§ Your tasks:
a - List every letter that the question below about multiplying a 1×1 matrix uses as the name of a matrix.
b - Write a continuation of the question below about multiplying a 1×1 matrix by any matrix, beginning right after its last sentence.

§ Text block:
──────────────────────────────

Why are we allowed to multiply a 1x1 matrix by any matrix? [duplicate]

So, in order to multiply 2 matrices, there must be the same number of columns in the left matrix as there are rows in the right matrix. So if $A$ is an $m \times n$ matrix and $B$ is a $p \times q$ matrix, must not $n = p$ in order for $AB$ to exist and mustn't $q = m$ in order for $BA$ to exist. By this logic, we should only be allowed to multiply a $1 \times 1$ matrix by either a $1 \times n$ matrix on the right or a $n \times 1$ matrix on the left. However, if $C$ is a $1 \times 1$ matrix and $D$ is a $m \times n$ matrix, where neither $m$ nor $n = 1$, we're allowed to multiply the 2 matrices simply by multiplying each entry in $D$ by the entry in $C$. Why? Shouldn't the rules for a $1 \times 1$ matrix be the same as for all the other matrices?

──────────────────────────────

§ Data supplied:
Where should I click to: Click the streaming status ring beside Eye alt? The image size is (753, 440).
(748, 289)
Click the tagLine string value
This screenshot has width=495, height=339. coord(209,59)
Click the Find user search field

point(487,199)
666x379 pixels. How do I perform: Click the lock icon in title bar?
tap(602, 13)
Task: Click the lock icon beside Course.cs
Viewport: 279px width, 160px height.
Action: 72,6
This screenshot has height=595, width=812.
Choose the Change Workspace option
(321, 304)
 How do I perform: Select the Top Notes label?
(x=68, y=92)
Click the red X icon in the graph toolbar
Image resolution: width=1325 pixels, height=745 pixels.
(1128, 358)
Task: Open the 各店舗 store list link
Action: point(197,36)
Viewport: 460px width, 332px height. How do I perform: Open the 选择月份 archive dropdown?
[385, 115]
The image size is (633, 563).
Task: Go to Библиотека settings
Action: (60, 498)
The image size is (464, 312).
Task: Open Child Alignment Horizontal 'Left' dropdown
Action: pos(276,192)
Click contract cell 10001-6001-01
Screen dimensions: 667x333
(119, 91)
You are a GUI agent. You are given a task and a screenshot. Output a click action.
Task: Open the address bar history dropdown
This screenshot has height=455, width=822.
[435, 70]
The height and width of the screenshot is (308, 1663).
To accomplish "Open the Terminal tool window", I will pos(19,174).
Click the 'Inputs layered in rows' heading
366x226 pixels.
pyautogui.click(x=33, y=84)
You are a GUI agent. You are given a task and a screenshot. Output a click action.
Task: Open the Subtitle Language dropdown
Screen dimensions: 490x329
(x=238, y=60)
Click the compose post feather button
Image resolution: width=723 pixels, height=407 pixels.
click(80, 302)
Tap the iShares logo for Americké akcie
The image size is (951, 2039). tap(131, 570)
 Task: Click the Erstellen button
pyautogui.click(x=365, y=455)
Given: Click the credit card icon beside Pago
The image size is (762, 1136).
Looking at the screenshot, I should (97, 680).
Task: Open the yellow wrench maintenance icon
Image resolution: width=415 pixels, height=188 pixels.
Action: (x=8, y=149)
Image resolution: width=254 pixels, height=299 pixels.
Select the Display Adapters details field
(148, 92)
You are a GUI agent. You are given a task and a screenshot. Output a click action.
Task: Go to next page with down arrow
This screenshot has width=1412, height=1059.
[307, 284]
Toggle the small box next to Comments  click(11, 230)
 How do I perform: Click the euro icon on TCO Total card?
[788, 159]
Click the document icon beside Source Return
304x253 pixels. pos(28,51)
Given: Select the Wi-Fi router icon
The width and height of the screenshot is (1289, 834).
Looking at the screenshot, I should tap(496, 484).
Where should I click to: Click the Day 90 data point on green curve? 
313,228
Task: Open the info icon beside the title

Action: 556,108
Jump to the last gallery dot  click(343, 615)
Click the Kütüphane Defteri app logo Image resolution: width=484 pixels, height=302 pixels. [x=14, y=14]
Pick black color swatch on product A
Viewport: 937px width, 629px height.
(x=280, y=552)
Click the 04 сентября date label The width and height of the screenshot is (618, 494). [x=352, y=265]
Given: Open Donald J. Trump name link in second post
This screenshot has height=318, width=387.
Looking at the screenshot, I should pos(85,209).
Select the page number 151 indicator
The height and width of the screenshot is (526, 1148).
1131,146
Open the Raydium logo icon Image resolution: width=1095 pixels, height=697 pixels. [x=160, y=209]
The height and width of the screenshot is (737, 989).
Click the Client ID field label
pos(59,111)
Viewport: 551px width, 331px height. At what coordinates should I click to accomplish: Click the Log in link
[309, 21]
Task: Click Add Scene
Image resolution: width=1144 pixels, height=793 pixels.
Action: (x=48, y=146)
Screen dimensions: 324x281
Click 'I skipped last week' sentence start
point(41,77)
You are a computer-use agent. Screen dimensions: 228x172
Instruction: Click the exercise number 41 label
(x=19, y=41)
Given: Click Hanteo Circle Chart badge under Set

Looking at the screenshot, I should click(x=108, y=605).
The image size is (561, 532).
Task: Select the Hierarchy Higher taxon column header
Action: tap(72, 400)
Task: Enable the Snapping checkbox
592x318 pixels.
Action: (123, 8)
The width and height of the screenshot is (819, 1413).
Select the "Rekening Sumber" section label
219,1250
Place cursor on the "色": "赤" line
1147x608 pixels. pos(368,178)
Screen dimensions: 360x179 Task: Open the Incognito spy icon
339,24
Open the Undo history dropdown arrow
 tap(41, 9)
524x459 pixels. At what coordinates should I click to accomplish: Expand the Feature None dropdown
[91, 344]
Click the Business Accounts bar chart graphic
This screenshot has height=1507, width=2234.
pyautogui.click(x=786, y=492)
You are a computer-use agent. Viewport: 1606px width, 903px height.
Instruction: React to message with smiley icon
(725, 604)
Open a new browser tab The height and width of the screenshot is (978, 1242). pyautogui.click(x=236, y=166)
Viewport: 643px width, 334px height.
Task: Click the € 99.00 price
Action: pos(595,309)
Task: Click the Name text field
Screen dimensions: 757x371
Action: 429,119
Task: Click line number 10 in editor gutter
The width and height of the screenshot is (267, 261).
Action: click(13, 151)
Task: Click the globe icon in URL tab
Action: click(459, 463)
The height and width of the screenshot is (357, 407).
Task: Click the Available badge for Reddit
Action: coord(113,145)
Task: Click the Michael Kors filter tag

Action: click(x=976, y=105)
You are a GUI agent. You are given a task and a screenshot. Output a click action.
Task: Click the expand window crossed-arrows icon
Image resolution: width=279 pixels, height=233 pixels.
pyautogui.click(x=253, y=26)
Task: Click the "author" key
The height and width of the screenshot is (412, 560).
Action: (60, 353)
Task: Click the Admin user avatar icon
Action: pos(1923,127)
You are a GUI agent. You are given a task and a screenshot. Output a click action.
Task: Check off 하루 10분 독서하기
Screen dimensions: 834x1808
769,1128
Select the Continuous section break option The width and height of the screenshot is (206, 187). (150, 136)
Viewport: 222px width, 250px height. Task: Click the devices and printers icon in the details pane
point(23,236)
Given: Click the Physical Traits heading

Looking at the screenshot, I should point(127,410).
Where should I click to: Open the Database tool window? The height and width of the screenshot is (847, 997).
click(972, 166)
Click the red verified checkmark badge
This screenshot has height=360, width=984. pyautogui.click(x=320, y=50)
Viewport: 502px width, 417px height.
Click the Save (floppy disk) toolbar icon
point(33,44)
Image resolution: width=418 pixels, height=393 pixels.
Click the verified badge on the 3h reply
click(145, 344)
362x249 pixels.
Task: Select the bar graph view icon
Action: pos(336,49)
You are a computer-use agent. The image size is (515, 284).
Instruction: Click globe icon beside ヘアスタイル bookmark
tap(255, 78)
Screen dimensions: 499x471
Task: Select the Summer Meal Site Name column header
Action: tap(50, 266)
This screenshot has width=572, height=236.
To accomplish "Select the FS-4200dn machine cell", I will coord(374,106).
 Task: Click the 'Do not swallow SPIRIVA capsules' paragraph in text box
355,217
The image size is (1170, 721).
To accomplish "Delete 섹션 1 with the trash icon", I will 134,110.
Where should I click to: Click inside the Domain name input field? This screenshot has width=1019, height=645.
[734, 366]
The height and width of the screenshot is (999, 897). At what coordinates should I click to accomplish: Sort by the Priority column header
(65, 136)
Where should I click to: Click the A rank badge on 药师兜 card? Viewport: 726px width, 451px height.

──────────────────────────────

§ Written answers:
a - $A$, $B$, $C$, $D$

b -
Solution 1:

$M_{m \times n}(\mathbb{R})$ denote the set of $m \times n$ matrices with coefficients in $\mathbb{R}$, this is a vector space over $\mathbb{R}$, and is isomorphic to $\mathbb{R}^{mn}$. You are right that technically, matrix multiplication is not well defined between a $1 \times 1$ matrix and an $m \times n$ matric unless $n=1$, but scalar multiplication is, i.e it is perfectly legitimate to multiply a matrix by a real number component-wise. Since $M_{1 \times 1}(\mathbb{R})$ is isomorphic to $\mathbb{R}$, you can define (or, if you prefer, simply think of) identifying a $1 \times 1$ matrix with a unique element in $\mathbb{R}$, and define "multiplication" by this $1 \times 1$ matrix into any other matrix as simply multiplying by the scalar. This will work over any other field as well.

Solution 2:

Normally, you don't define the product of an $1\times 1$ matrix with a general $m\times n$ matrix. Instead you define the product of a real number with an arbitrary matrix (note that throughout here I'm assuming real matrices; otherwise substitute "real number" for whatever it is that your matrices are composed of). Note that this is is a different product than the product of two matrices.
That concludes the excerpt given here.